> [Problem statement]: Where does the string "button" occur in the entries below? Copy every line where it does.

> [Material provided]:
--

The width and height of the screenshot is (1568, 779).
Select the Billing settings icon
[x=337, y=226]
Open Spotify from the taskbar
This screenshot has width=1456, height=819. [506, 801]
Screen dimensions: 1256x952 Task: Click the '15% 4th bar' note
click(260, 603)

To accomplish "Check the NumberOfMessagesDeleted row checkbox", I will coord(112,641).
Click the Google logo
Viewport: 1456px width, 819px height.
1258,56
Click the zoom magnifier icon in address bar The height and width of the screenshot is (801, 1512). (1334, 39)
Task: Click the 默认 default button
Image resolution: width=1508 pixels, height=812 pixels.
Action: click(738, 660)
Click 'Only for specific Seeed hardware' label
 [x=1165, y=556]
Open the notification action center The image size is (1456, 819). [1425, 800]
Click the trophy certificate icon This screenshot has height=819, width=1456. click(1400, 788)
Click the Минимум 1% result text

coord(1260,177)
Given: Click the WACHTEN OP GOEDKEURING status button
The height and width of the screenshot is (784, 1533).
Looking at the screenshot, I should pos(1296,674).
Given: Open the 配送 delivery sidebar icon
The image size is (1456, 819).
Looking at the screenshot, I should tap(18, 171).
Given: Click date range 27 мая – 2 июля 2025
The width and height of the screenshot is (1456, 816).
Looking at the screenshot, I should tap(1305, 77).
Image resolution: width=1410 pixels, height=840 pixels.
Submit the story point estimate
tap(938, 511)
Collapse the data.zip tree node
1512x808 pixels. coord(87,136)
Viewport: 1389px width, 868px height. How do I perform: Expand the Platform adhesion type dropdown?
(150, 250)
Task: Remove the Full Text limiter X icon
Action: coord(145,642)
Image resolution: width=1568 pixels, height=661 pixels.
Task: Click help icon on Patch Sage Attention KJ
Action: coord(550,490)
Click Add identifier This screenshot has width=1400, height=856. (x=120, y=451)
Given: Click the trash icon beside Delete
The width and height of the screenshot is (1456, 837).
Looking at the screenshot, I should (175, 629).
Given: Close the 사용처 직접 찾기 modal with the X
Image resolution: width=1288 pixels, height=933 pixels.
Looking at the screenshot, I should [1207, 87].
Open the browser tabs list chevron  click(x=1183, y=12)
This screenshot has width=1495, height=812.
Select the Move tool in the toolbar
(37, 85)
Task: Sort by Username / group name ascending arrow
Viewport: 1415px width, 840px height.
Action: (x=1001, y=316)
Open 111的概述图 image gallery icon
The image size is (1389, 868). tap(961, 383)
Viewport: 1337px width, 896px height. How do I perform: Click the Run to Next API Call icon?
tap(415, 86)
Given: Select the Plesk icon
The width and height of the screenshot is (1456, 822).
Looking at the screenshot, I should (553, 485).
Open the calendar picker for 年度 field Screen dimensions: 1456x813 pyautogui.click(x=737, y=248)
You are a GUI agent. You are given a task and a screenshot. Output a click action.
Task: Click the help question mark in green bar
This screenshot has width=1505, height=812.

--

> [Your solution]:
Task: Click the 默认 default button
Given: Click the WACHTEN OP GOEDKEURING status button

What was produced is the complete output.